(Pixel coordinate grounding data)
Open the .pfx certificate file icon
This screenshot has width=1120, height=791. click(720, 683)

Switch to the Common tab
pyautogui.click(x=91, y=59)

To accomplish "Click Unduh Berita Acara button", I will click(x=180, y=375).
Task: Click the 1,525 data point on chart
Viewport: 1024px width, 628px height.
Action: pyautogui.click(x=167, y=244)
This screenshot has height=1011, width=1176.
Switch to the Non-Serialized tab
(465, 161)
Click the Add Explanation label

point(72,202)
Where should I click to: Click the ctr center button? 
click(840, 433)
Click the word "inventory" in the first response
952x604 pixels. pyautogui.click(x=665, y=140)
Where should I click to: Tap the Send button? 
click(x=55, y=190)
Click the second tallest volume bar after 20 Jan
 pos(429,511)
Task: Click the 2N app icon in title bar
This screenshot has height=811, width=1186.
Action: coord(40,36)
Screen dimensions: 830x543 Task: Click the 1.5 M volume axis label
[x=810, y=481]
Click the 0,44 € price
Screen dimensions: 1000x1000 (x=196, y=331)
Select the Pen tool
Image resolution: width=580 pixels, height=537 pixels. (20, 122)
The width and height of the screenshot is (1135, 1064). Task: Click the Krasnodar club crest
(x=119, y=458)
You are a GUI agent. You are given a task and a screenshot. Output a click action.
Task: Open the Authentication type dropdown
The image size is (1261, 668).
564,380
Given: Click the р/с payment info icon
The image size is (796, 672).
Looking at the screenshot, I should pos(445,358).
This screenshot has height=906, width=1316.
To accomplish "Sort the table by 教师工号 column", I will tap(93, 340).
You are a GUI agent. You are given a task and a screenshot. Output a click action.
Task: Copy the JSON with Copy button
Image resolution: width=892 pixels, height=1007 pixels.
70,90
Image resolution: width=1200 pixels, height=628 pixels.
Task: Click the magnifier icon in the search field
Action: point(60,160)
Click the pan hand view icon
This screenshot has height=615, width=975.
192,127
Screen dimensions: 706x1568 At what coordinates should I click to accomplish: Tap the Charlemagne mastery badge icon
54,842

*Work to complete*. Lines with "will": find them in the data and copy each one.

*Answer space*.
To accomplish "Click Unduh Berita Acara button", I will click(x=180, y=375).
To accomplish "Sort the table by 教师工号 column", I will tap(93, 340).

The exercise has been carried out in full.